Collected data entries
================

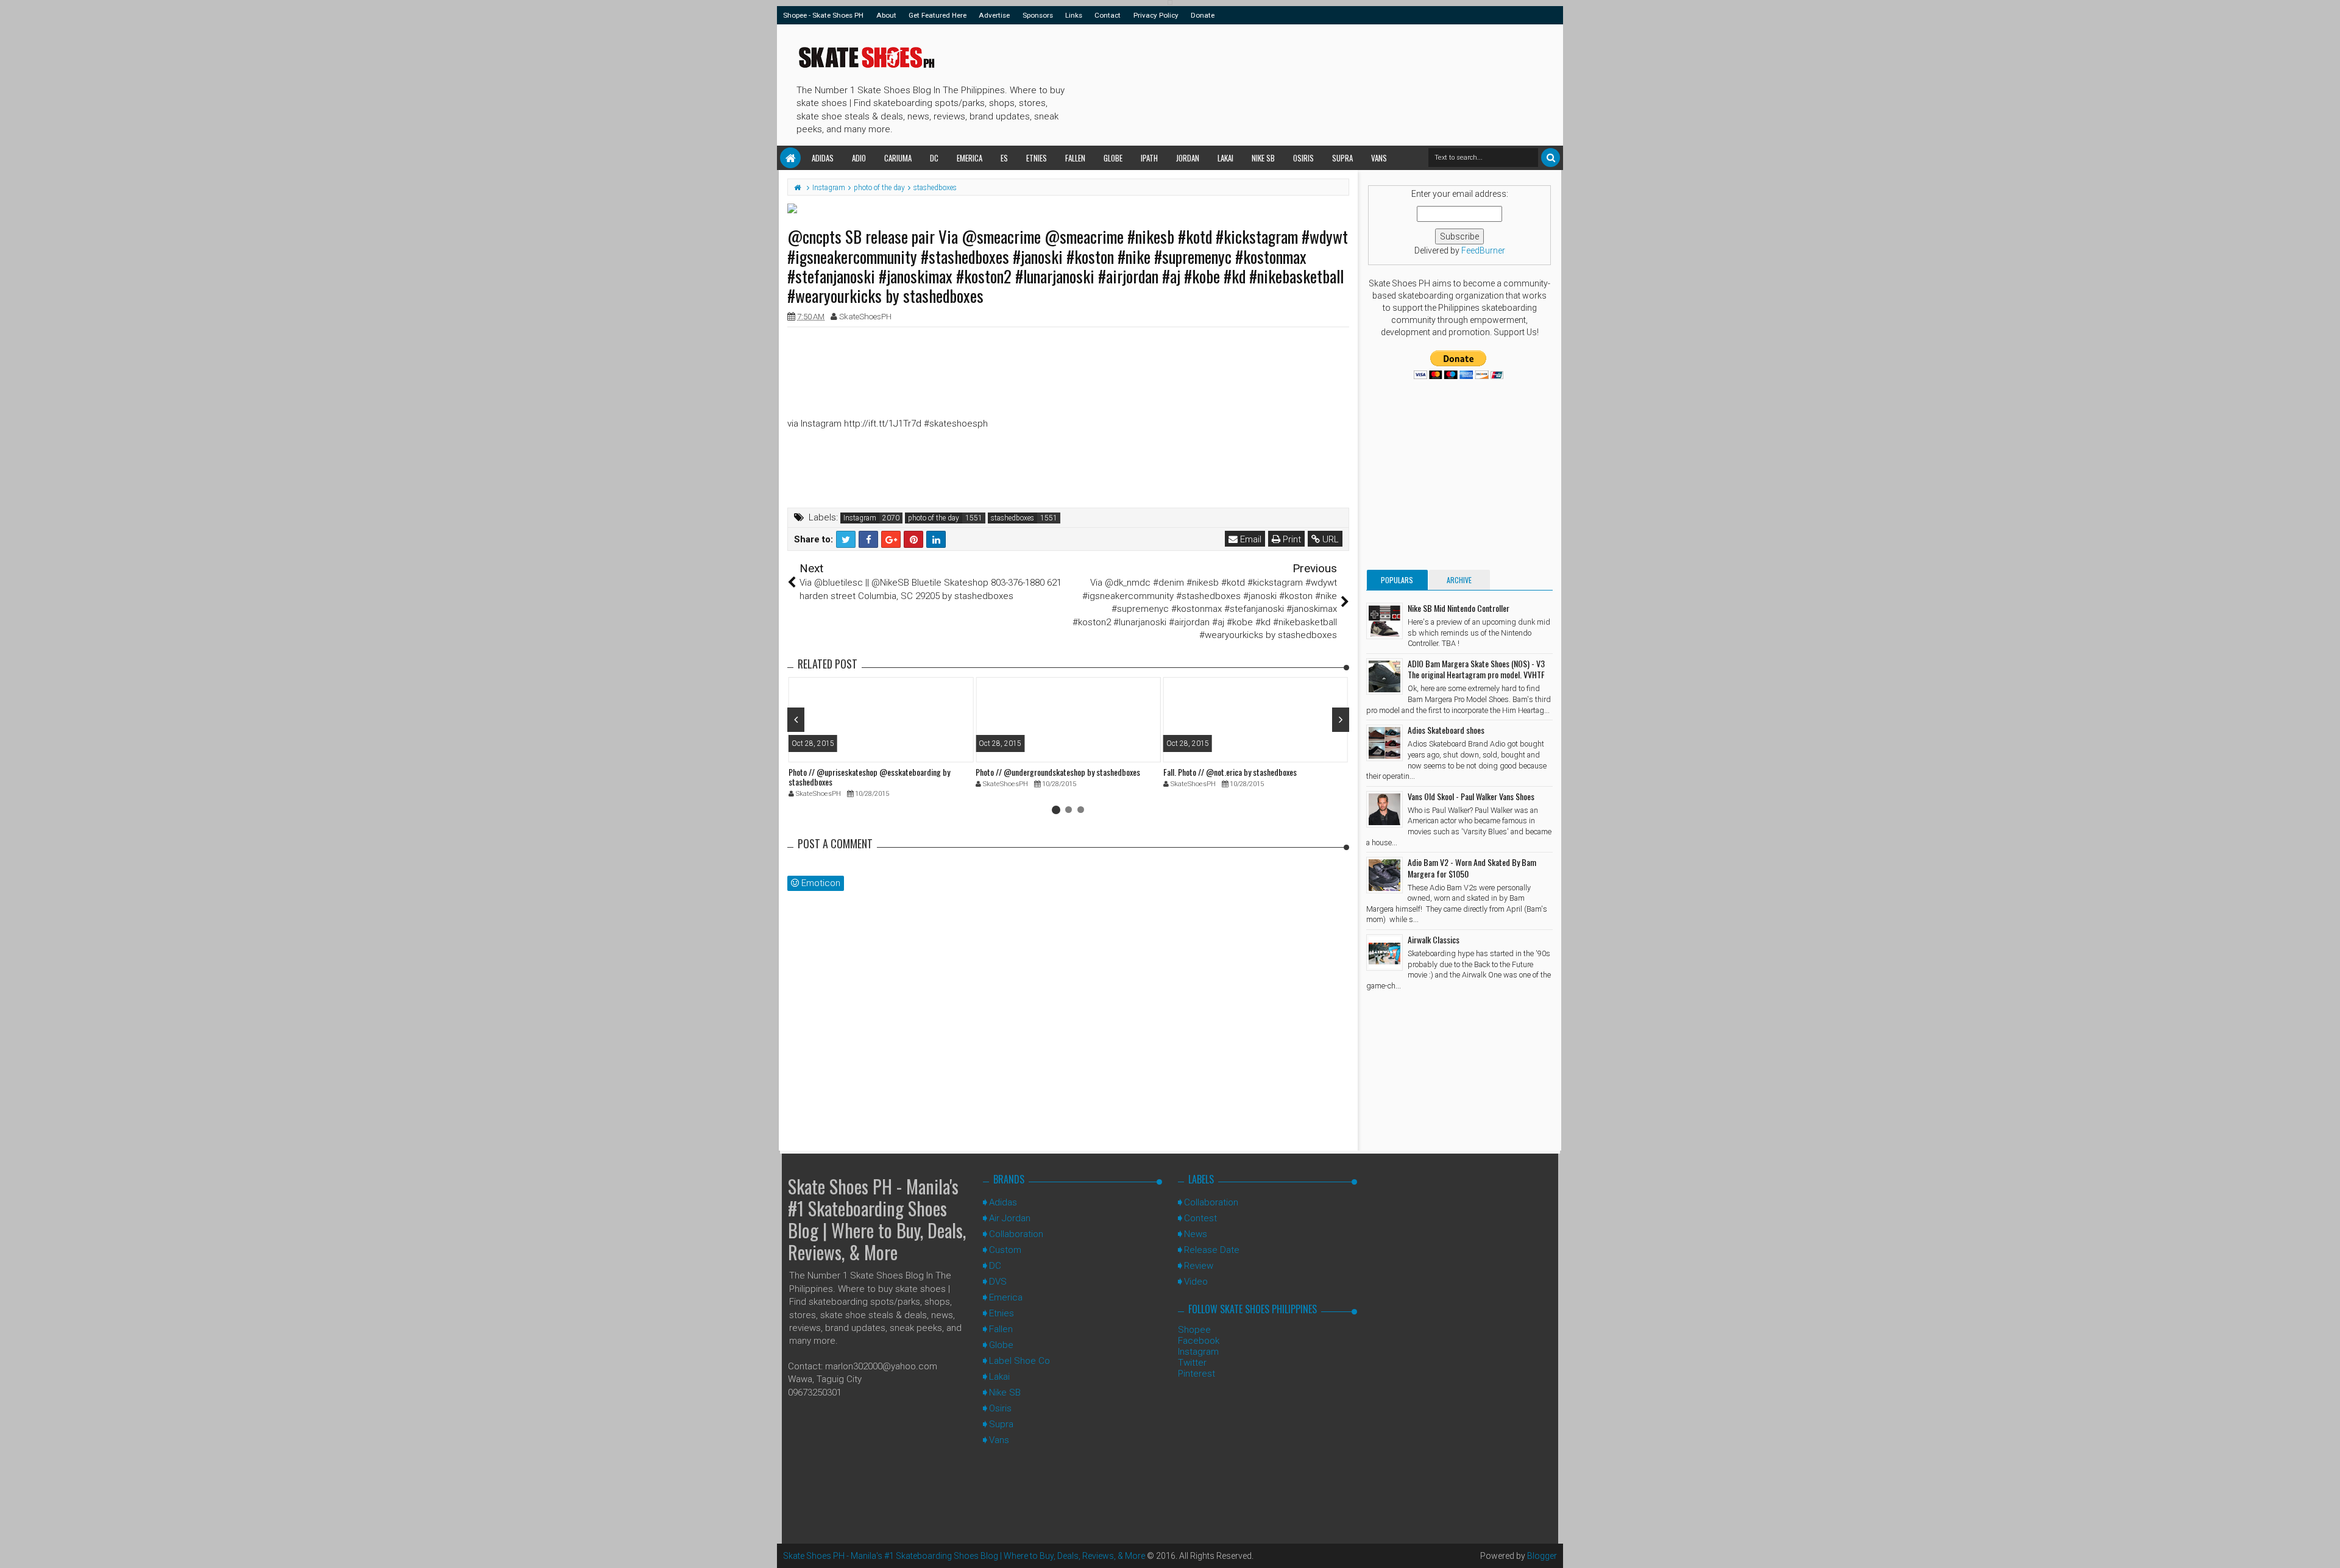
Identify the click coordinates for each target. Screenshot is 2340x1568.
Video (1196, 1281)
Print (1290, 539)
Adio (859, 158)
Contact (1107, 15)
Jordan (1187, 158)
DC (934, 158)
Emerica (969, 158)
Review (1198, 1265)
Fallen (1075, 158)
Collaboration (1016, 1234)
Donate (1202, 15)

================

PROBLEM TO WORK ON » What is needed here is an exact copy of all the entries, without the pictures.

ANSWER BOX »
Identify the click coordinates for each target. Screenshot is 2340x1568.
Video (1196, 1281)
Print (1290, 539)
Adio (859, 158)
Contact (1107, 15)
Jordan (1187, 158)
DC (934, 158)
Emerica (969, 158)
Review (1198, 1265)
Fallen (1075, 158)
Collaboration (1016, 1234)
Donate (1202, 15)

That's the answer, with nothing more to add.